Она кричит сестрам:
— Мне пора домой.
Она закидывает сумку на плечо и уходит в темную ночь. Она проходит через задний двор и минует два дома, выходящие в переулок, когда слышит Рут и Мано. Они шикают друг на друга и хихикают, громкими голосами приказывая друг другу успокоиться. Они ведут себя громче, чем всегда, наподобие пьяниц, которые, когда пытаются вести себя тихо, шумят больше обыкновенного.
Они идут быстрее сестры Агнес-Мэри, и вскоре Мано берет ее под правый локоть, а Рут — под левый. Она пытается быть строгой, хотя часть ее сердца загорается, когда они прикасаются к ней.
— Вы обе идите домой, — говорит она.
Голос подводит ее, и получается нечто среднее между шепотом и шипением.
Совы следуют за сестрами, их крики звучат как сигнал тревоги.
— Идите домой, — снова велит сестра. — У вас будут неприятности.
Это вызывает у Рут и Мано новый приступ веселья.
— Слышишь, Мано? — хихикает Рут. — Сестра думает, у нас будут неприятности.
— А как насчет тебя? — подхватывает Мано. — Насколько я знаю, это хабита[62], а не бронежилет.

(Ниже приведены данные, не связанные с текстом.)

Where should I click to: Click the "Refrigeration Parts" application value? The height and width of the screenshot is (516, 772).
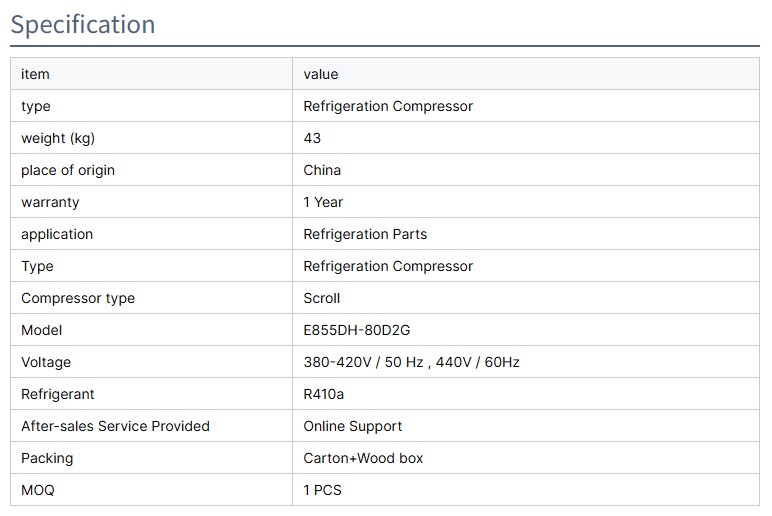coord(365,234)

— Чудо-женщина, — говорит Рут, покраснев и все еще смеясь.
— Супермонахиня, — добавляет Мано.
Сестра Агнес-Мэри фыркает.
— Вы обе… — начинает она, но ее сестры заканчивают вместе с ней, в унисон: — Вечно ко мне цепляетесь.
Это только заставляет Рут и Мано смеяться громче, сильнее сжимать ее между собой. Они идут в ногу с сестрой, и втроем двигаются строем, как духовой оркестр, марширующий по тротуару или по недавно озелененной лужайке. Теперь они приближаются к детской площадке, пламя факела тянется к полной луне, цепи на качелях стучат друг о друга на холодном ровном ветру.
Они выходят на площадку, и каждая садится в одни из качелей. Рут и Мано смеются как сумасшедшие.
— А ну, протрезвейте, — резко командует сестра Агнес-Мэри. Рут и Мано перестают смеяться. Сестра лезет в свою сумку, вытаскивает U-образные замки. Ее суставы болят так сильно, что она едва их не роняет. — Я собираюсь приковать себя к буровой вышке.
— Тогда мы тоже сделаем это, — предлагает Мано.
— Не хватит замков, — отвечает сестра Агнес-Мэри.
Рут закатывает глаза и, показывая пальцем, считает вслух:
— Раз, два, три. Три замка, три сестры.
Сестра Агнес-Мэри встает и расправляет плечи. Она пытается вытянуться, чтобы выглядеть высокой, улыбается, качает головой.
— Я сделаю это одна, — возражает она. — Это придумала я.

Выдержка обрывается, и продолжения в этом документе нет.